The Job Right Now Isn't Swapping Tools—It's Writing a Task List
So what does this debate actually ask of Korea's solo entrepreneurs and small-team founders?
Research on the future of work has confirmed one pattern repeatedly over the years: automation tends to replace specific tasks before it eliminates whole jobs. Researchers in the field say the real impact of automation only becomes visible when you decompose a job into a set of tasks rather than treating it as a bundle. AI agents don't stray far from this pattern. They won't replace all of Notion at once; specific tasks inside Notion—recurring meeting summaries, document drafts in a fixed format, tag classification—move to agents first. This lens sets a clear starting point for re-examining your SaaS stack: before asking whether to replace a tool wholesale, ask which tasks inside that tool could move to an agent.
The practical audit goes in this order. List the SaaS tools you currently use, and next to each one, write down the tasks you actually perform in it repeatedly. If "tasks an AI agent could handle without much difference in outcome" account for more than half of your time in a given tool, that tool is a candidate for medium-term replacement. For tools with deep accumulations of team collaboration history, customer data, and years of work records, waiting for built-in AI features is more realistic than an immediate swap. And before fully adopting any new agent tool, the right sequence is to apply it to a single pilot project for six weeks, verify the switching costs and data portability firsthand, and decide only then.

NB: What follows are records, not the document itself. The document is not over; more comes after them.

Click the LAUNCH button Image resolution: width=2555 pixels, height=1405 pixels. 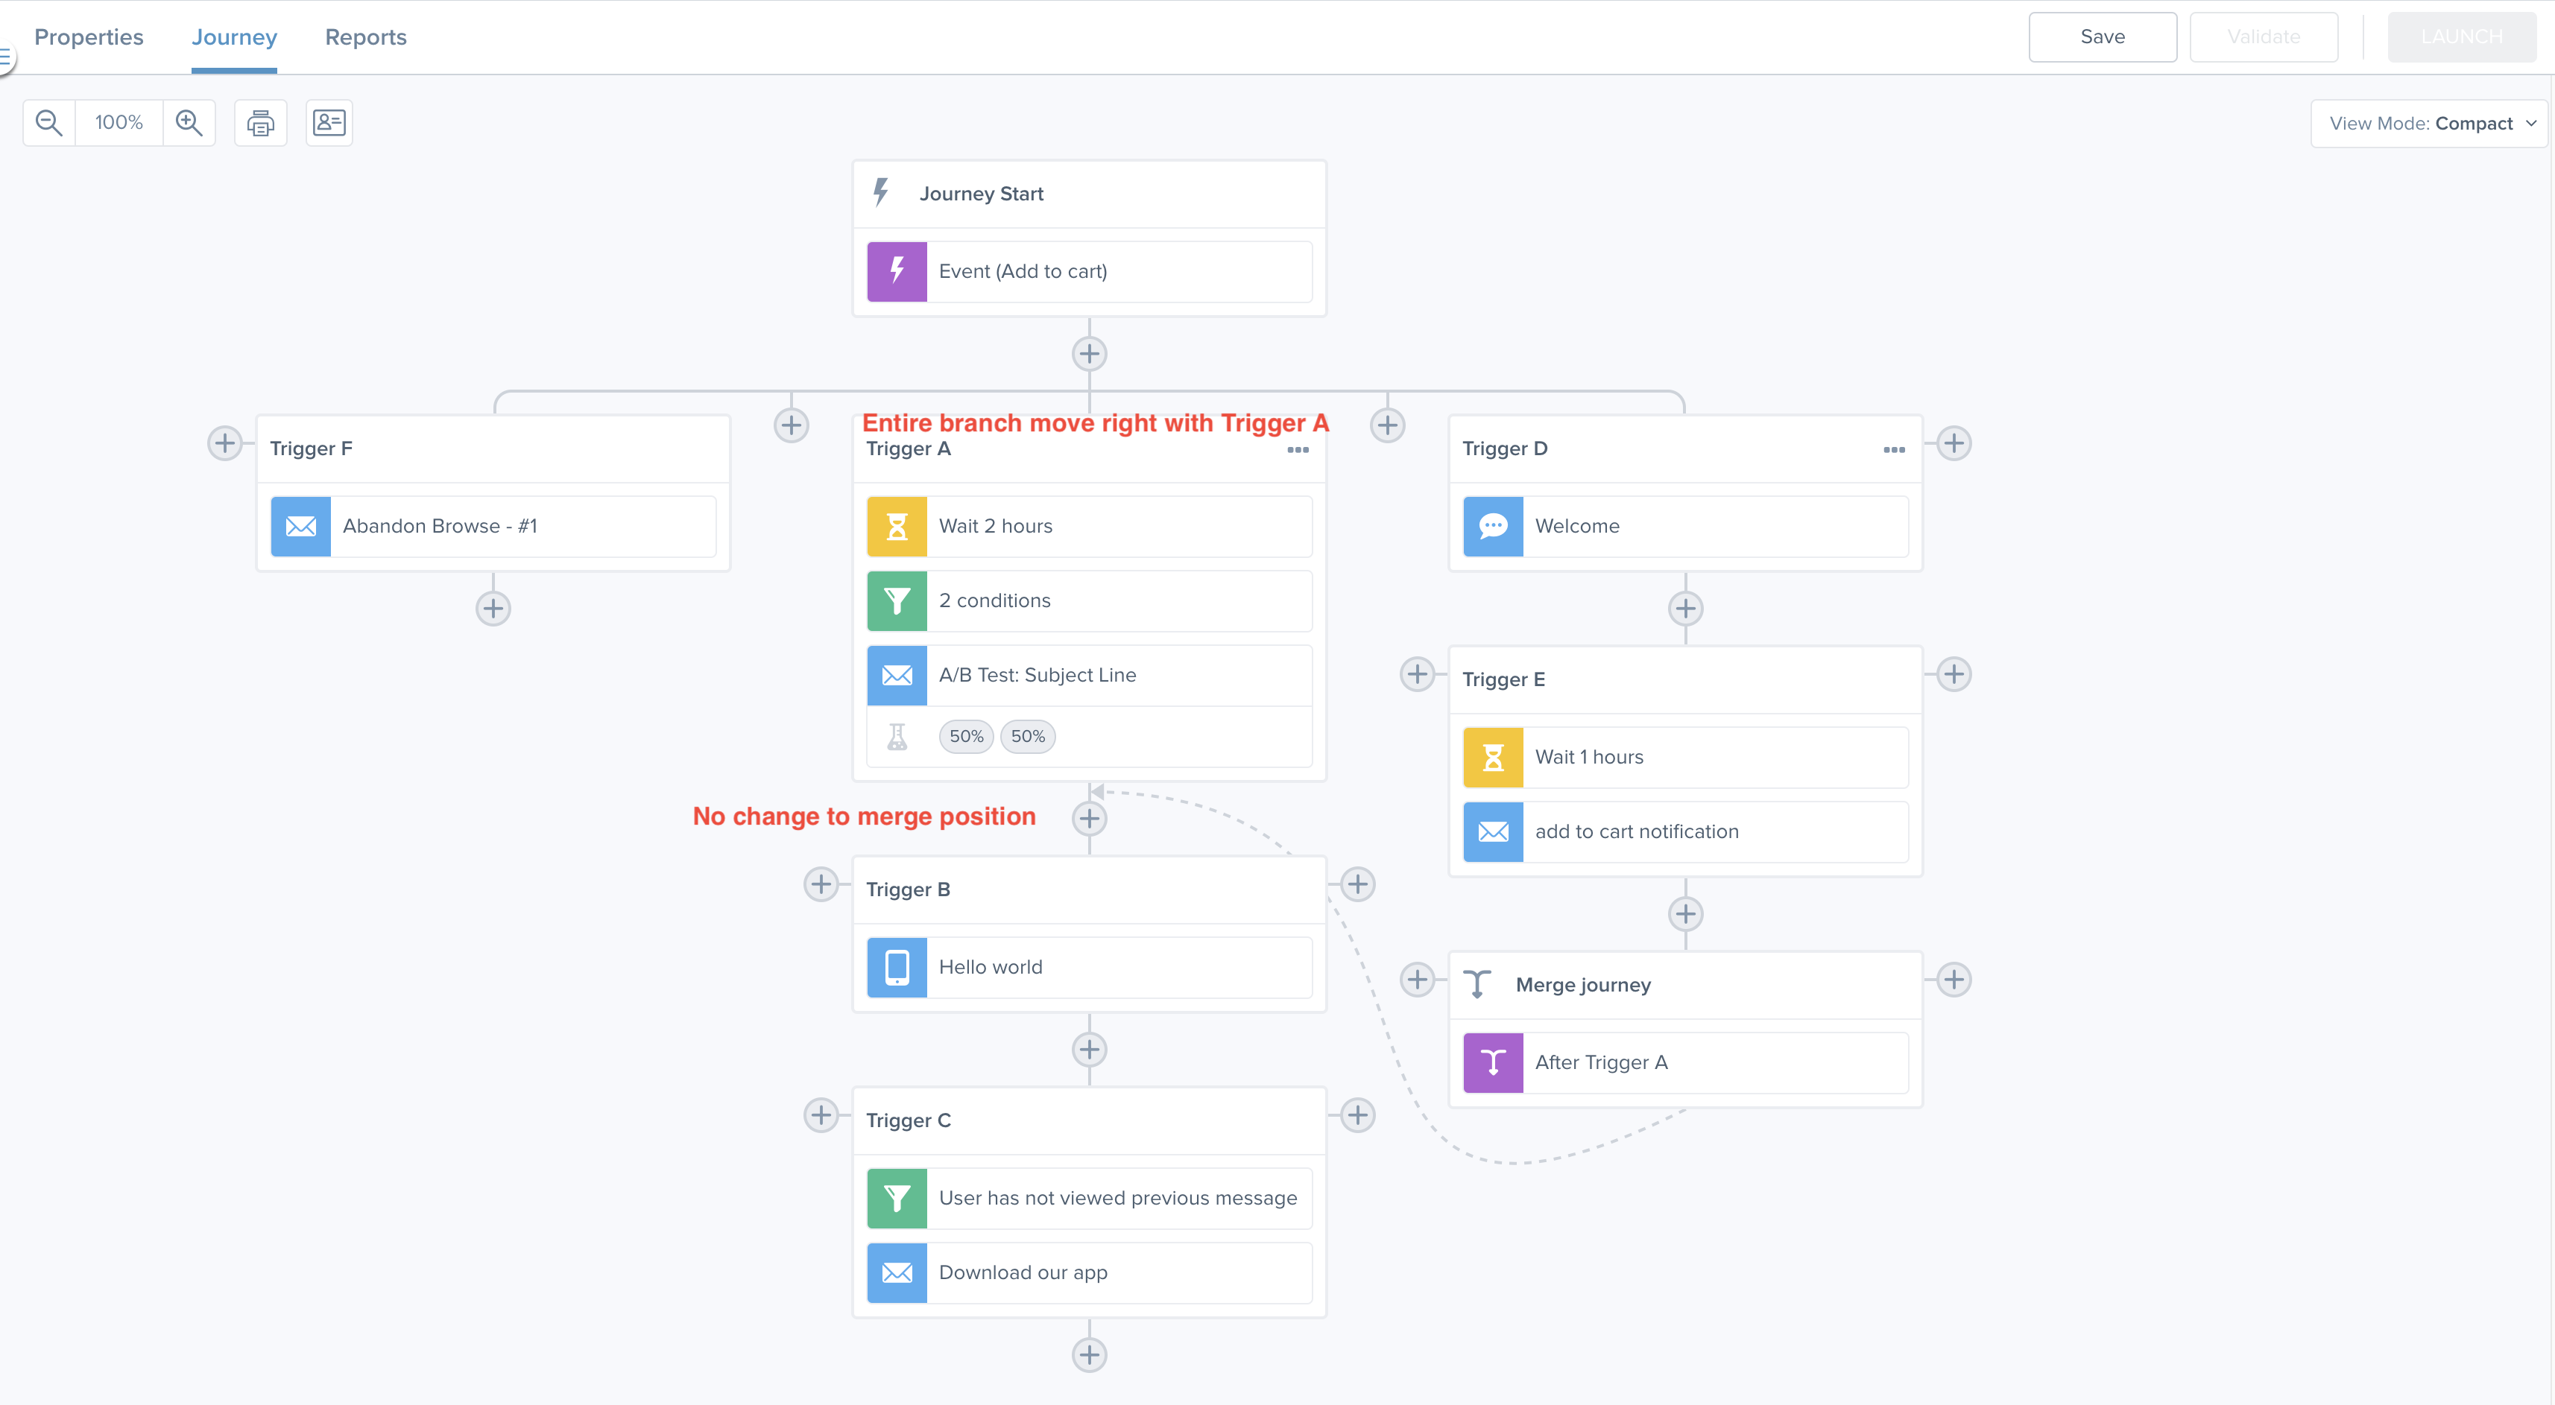click(x=2461, y=37)
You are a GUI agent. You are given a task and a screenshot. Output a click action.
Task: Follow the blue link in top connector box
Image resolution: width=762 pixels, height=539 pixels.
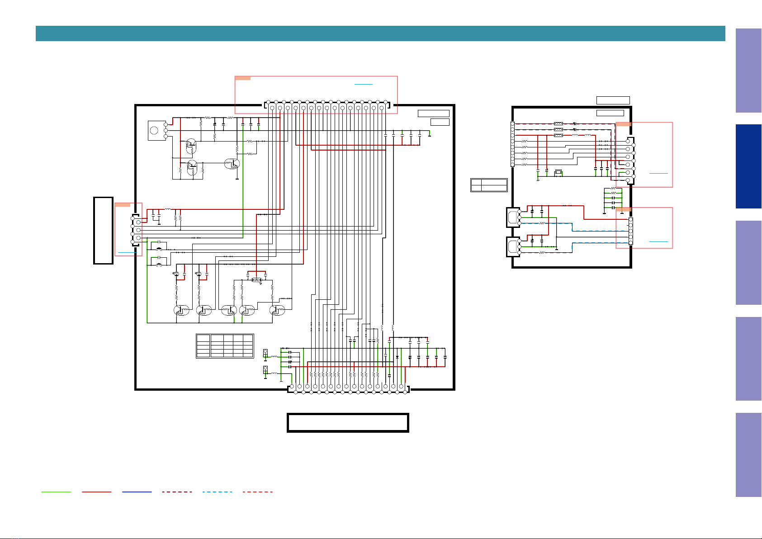click(364, 84)
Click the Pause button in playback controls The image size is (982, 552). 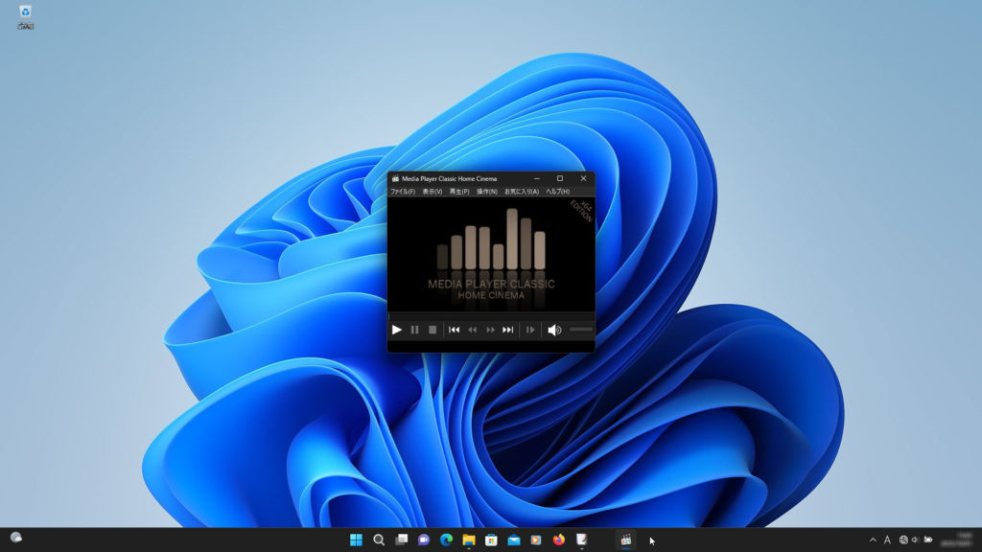[x=414, y=330]
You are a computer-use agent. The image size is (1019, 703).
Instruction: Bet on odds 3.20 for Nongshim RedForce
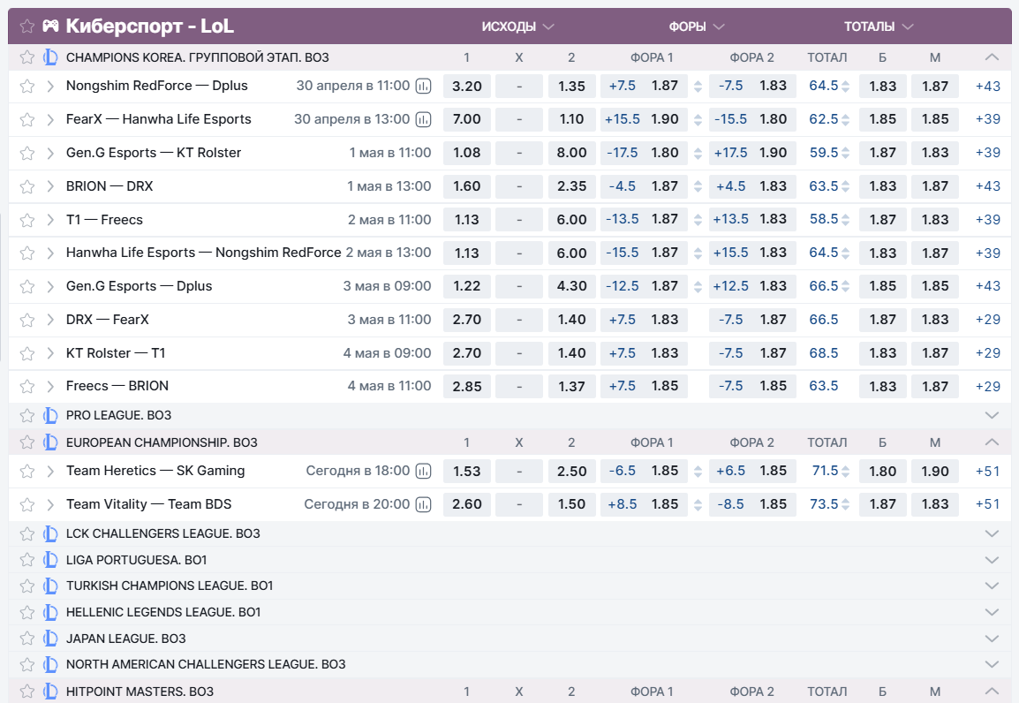click(466, 87)
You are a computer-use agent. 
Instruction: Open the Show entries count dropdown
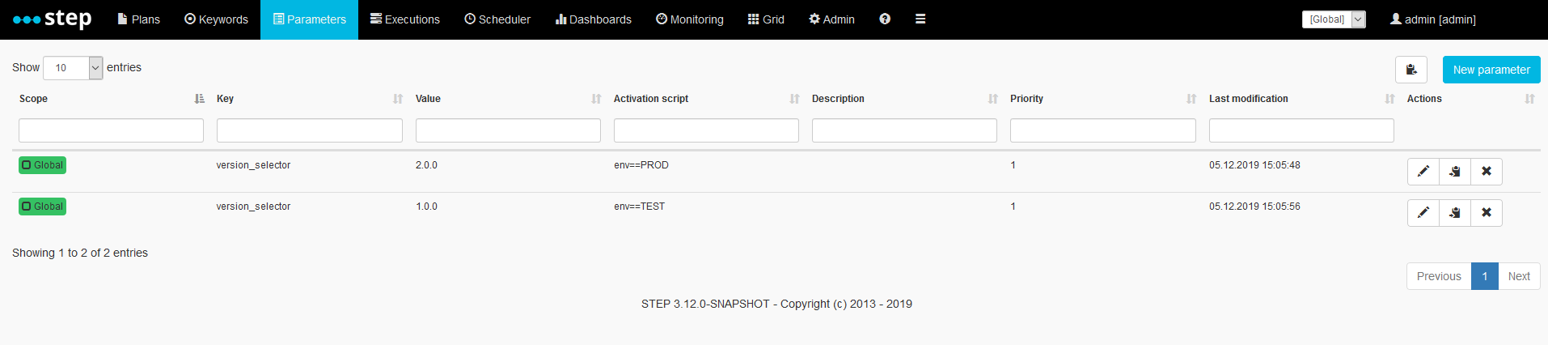click(73, 68)
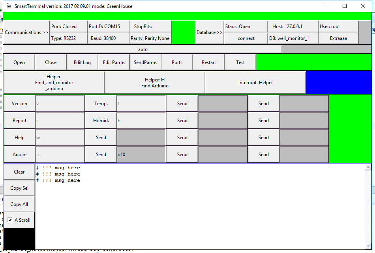Click the Ports button
The width and height of the screenshot is (375, 253).
(x=177, y=62)
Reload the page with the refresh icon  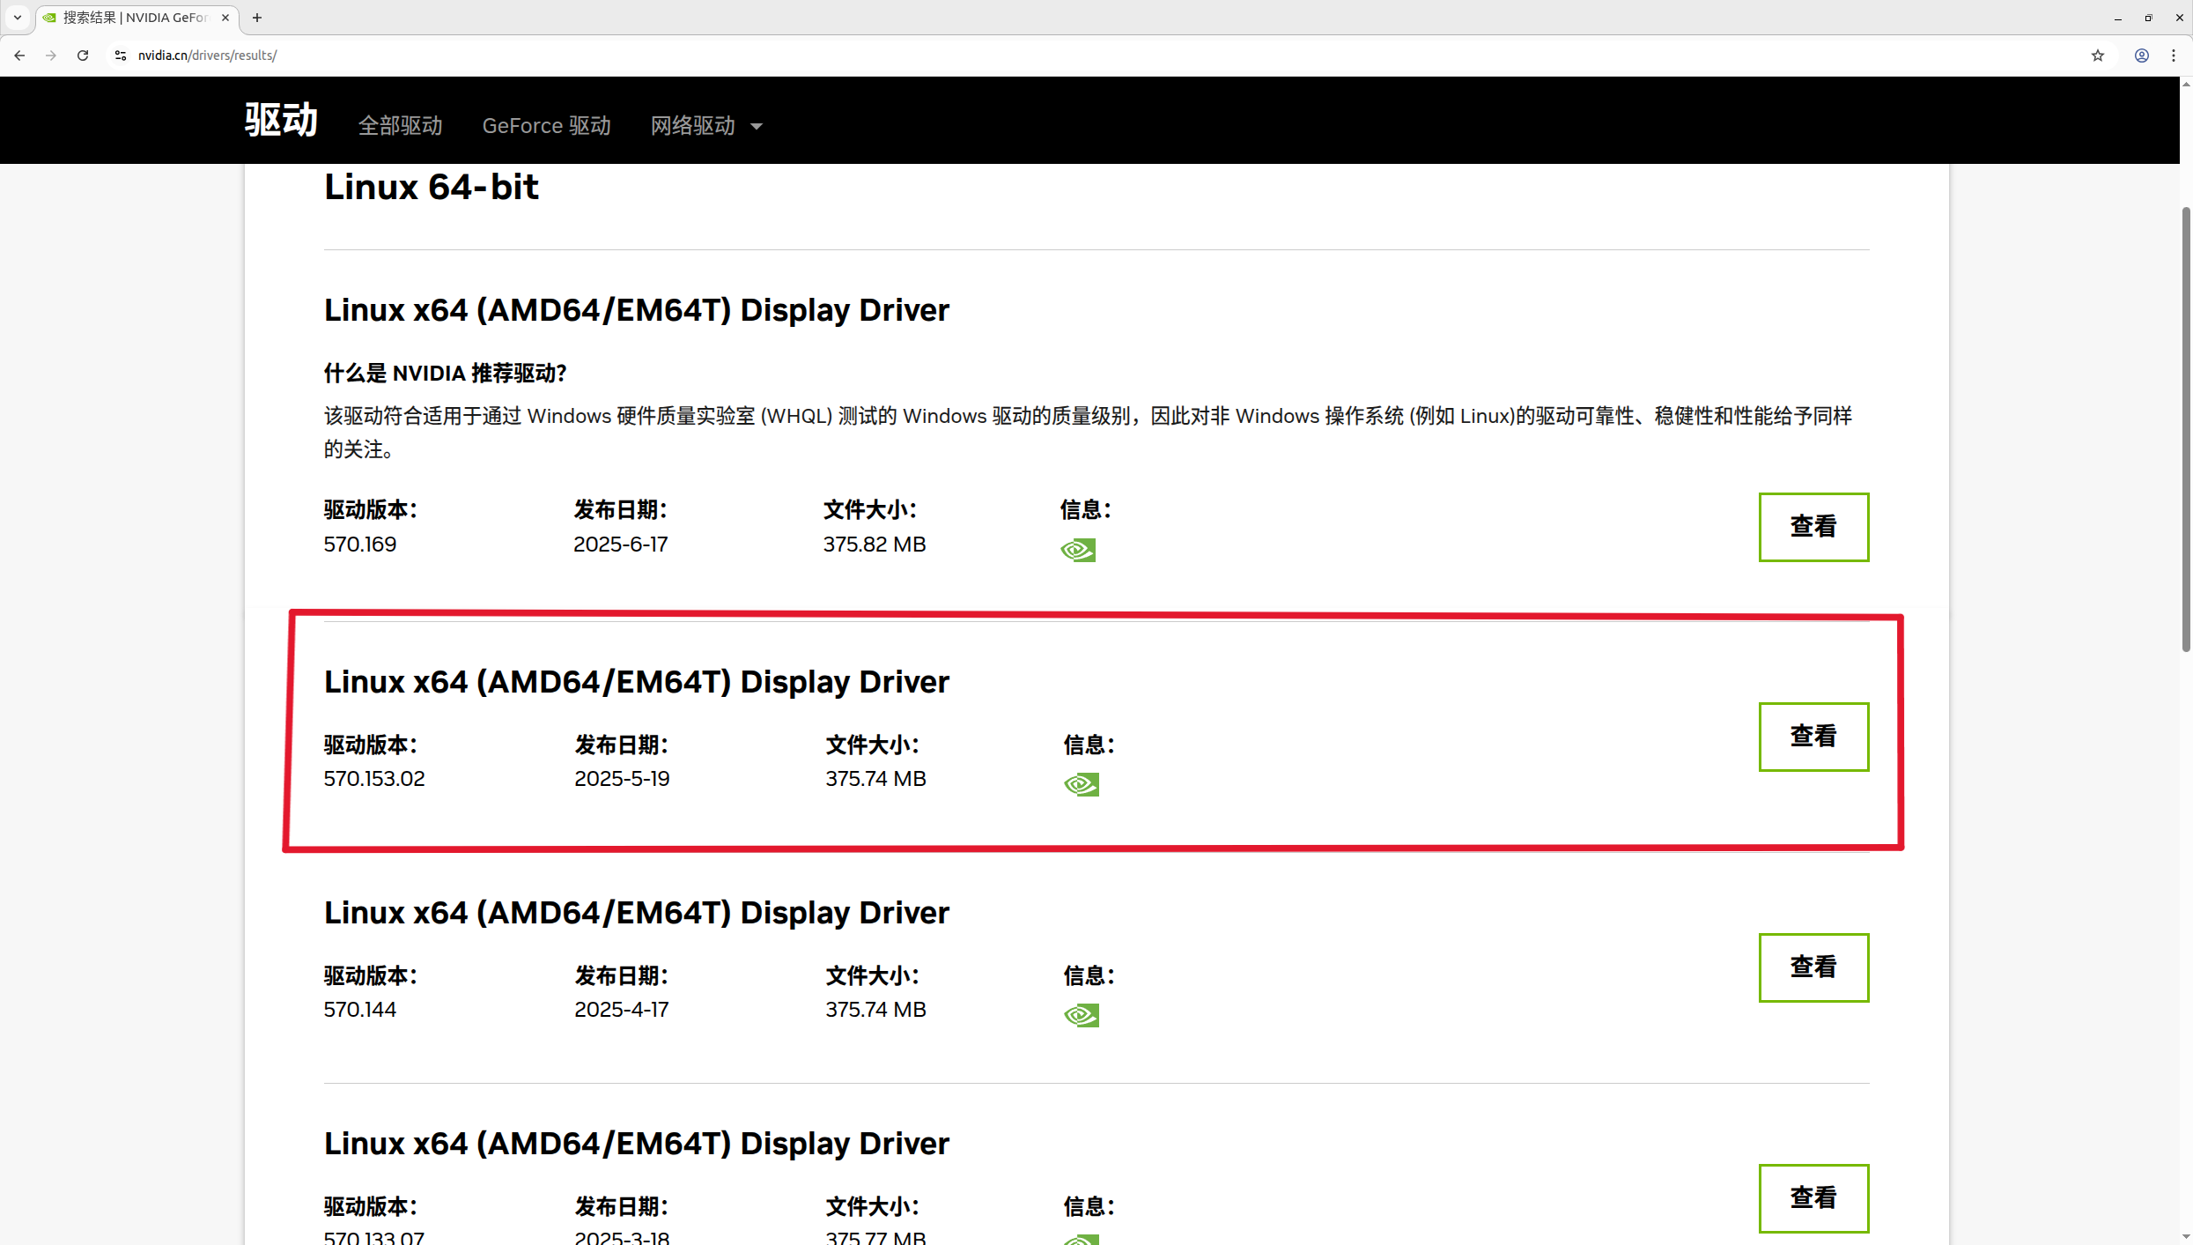83,56
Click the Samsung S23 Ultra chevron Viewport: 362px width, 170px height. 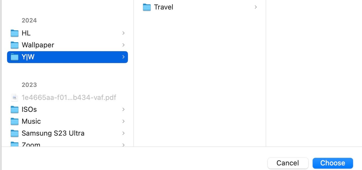click(x=123, y=133)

Korea's market particularities matter as well. When collaborating with domestic companies, local tools like KakaoWork and Naver Works—Korea's homegrown workplace platforms—are often the de facto standard. Even if you replace your global SaaS stack with agents, you will likely need to keep domestic collaboration tools for ecosystem reasons for the foreseeable future. The SaaSpocalypse debate is aimed mostly at the US enterprise market, and its starting premises differ from the tool decisions facing small Korean businesses. Before importing a debate raging in America wholesale, check the ecosystem of the market you actually operate in.
Here is how I would put it. What Korean founders need from this debate is not the resolve to replace their stack in a hurry. It is an accurate picture of which tasks their current tools are used for, and how much. Swapping tools without a task list is like buying moving boxes before you know what you need to pack.
Teams that merely watch the SaaSpocalypse from the sidelines will, at some point, pay the price of switching a step too late. Teams that swap their stack in a fear-driven rush pay even steeper tuition. Somewhere between the two lies the work worth doing right now.